● **DATA FOR ANALYSIS**:
# # # #

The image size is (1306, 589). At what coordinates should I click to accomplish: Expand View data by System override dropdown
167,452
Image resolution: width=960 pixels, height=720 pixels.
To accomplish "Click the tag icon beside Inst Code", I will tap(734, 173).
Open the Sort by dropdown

# # # #

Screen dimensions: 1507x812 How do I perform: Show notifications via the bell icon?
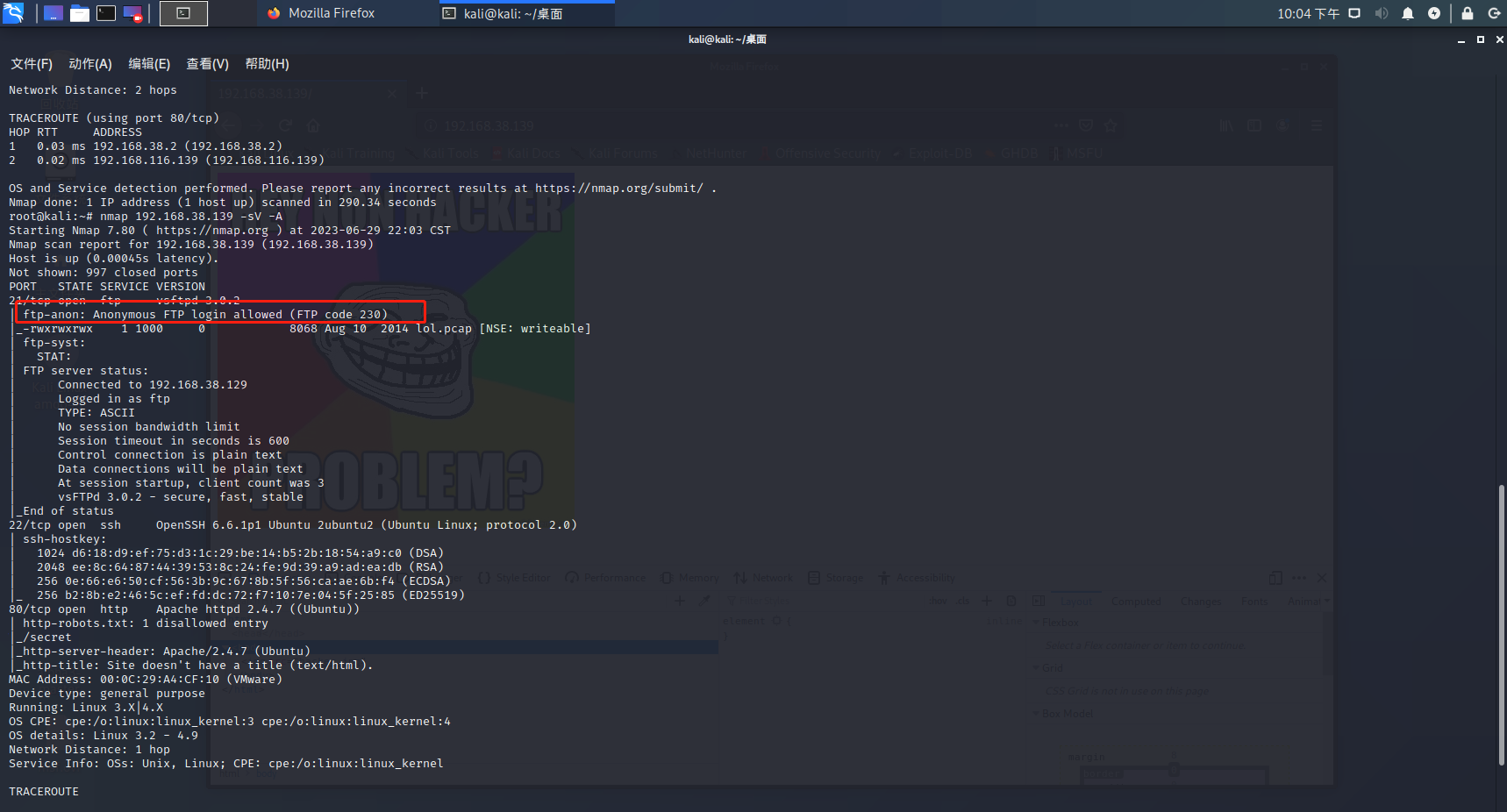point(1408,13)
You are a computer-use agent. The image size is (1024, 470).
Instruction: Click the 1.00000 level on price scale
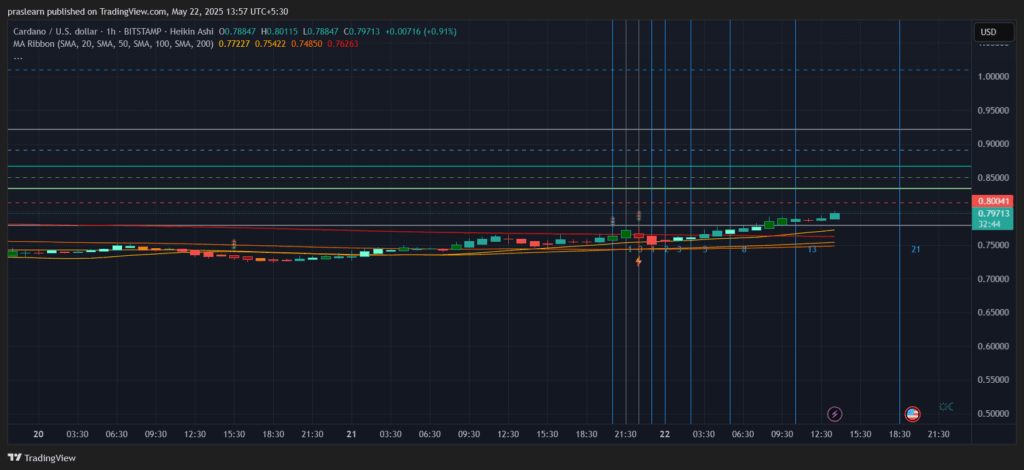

# # # #

● **WORK ITEM**: The range runs from the line above containing "Image resolution: width=960" to the line containing "Open the Sort by dropdown", inclusive. Restate those lines word for word and no others.

● **ANSWER SPACE**:
Image resolution: width=960 pixels, height=720 pixels.
To accomplish "Click the tag icon beside Inst Code", I will tap(734, 173).
Open the Sort by dropdown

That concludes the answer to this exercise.